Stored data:
--------------------------------

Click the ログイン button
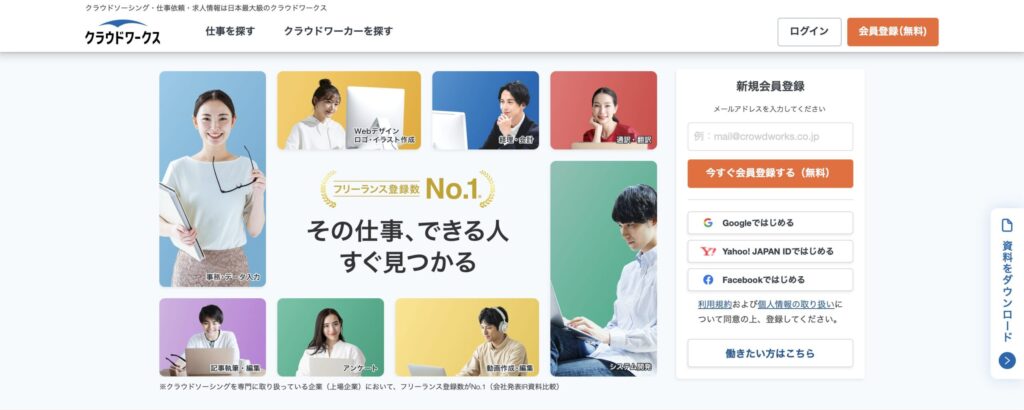The height and width of the screenshot is (410, 1024). click(x=809, y=31)
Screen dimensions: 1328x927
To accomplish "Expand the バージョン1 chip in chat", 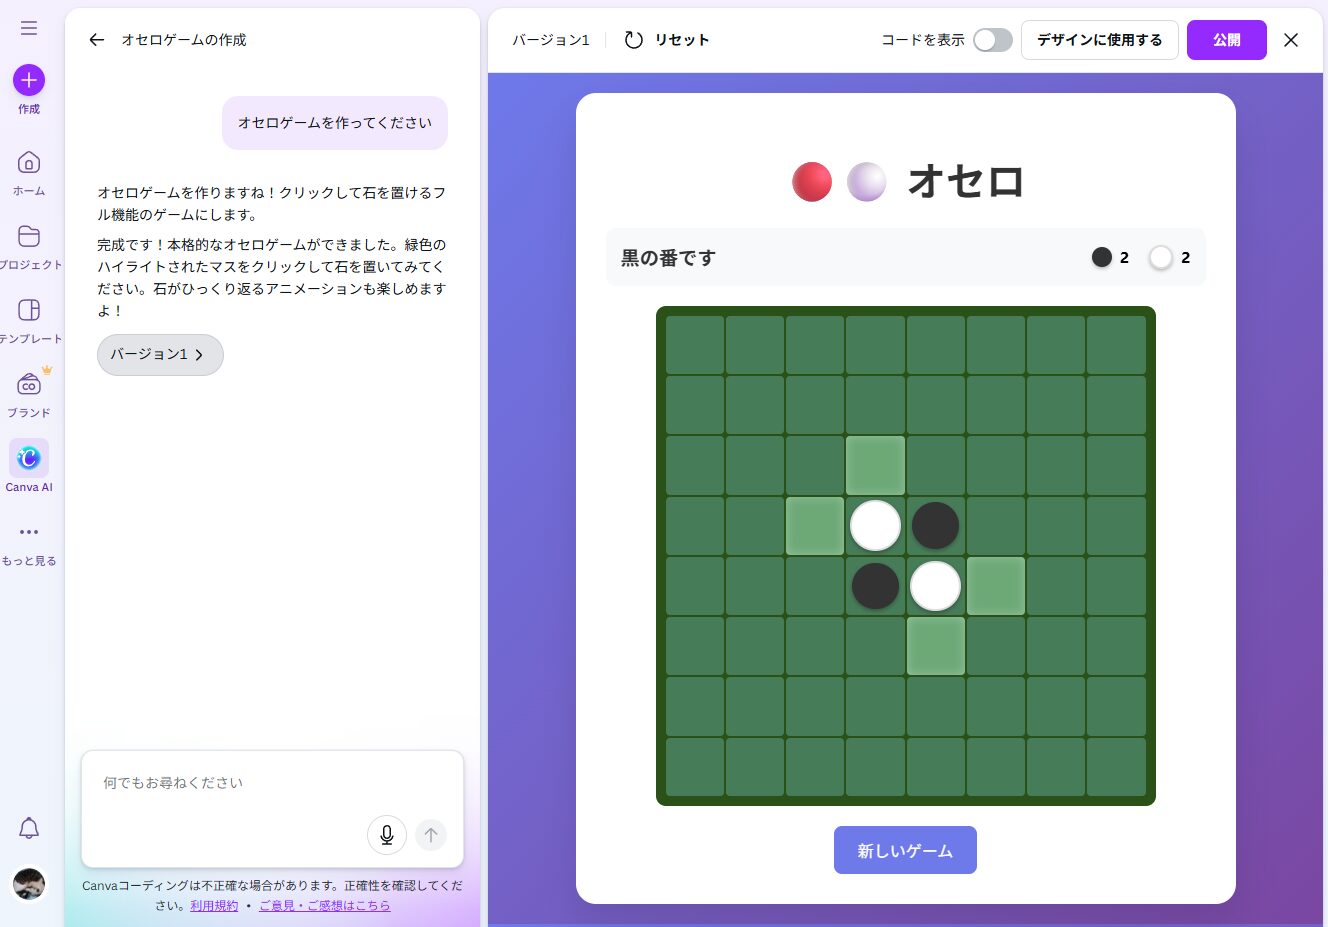I will pyautogui.click(x=160, y=355).
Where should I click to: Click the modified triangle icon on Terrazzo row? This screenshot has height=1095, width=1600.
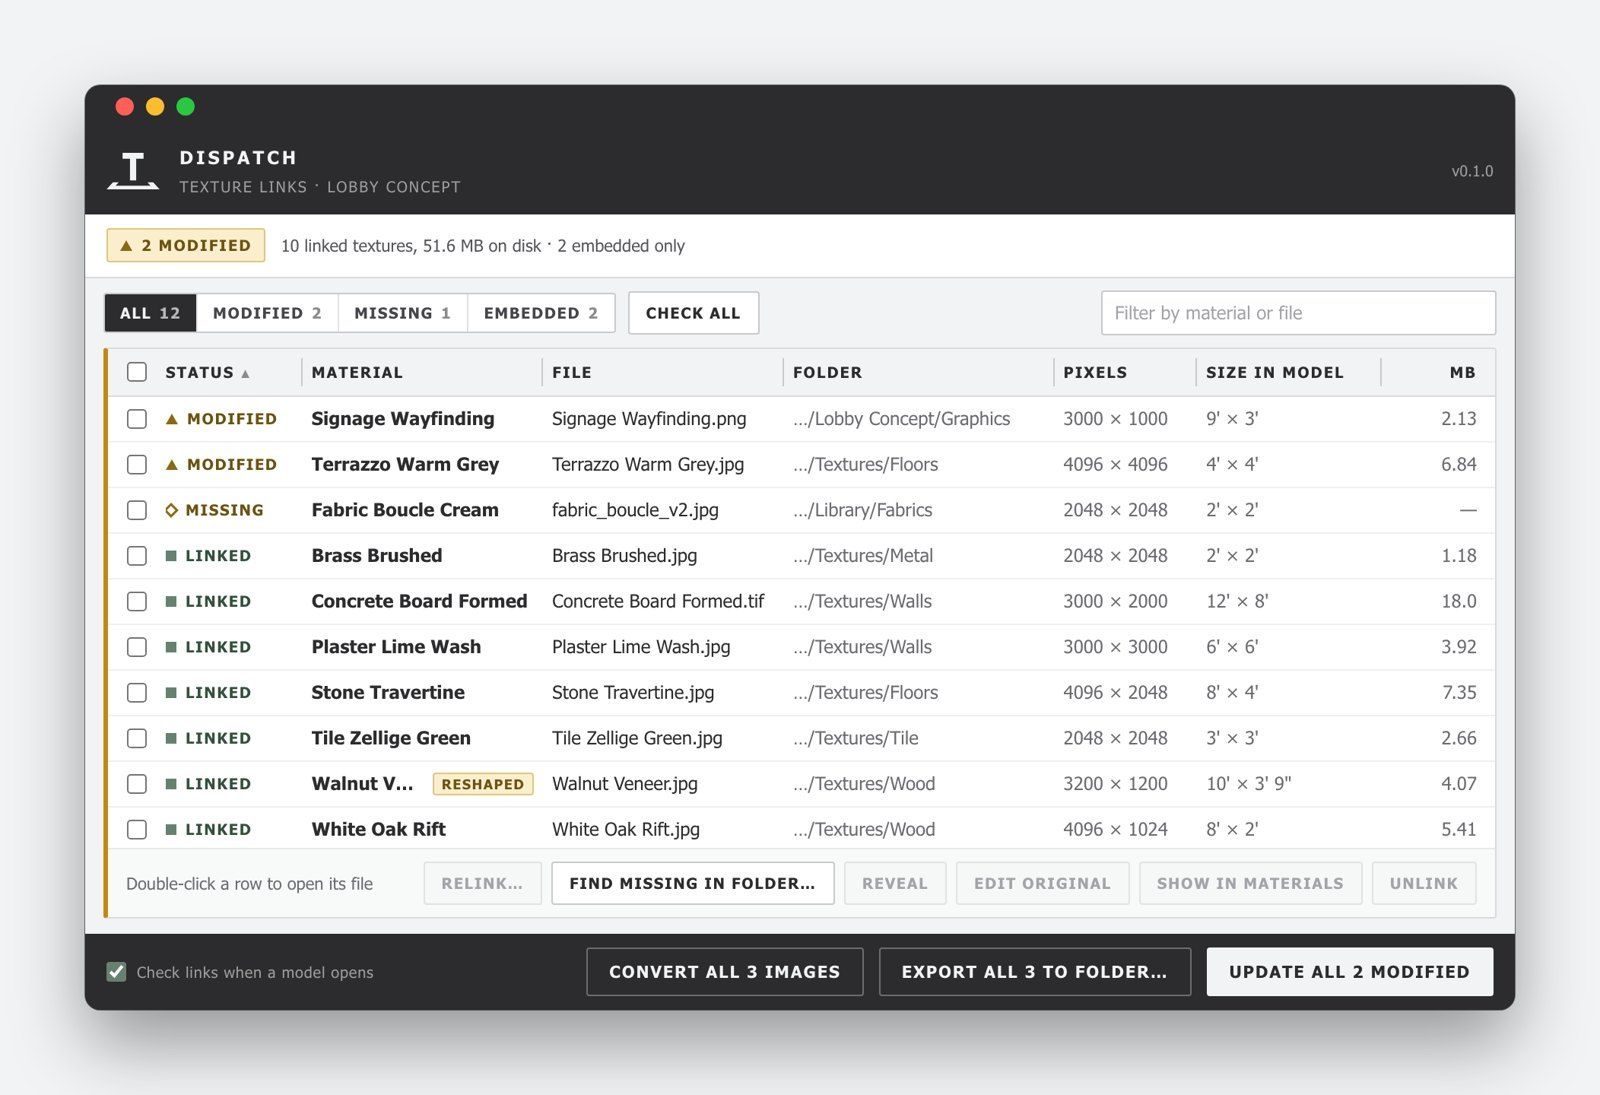tap(171, 465)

--------------------------------

> Problem details:
Exact copies of the lines from the one containing "Where should I" through the final line of the data are required; pictures are to be omitted.

> Solution to this problem:
Where should I click to: Click the modified triangle icon on Terrazzo row? This screenshot has height=1095, width=1600.
tap(171, 465)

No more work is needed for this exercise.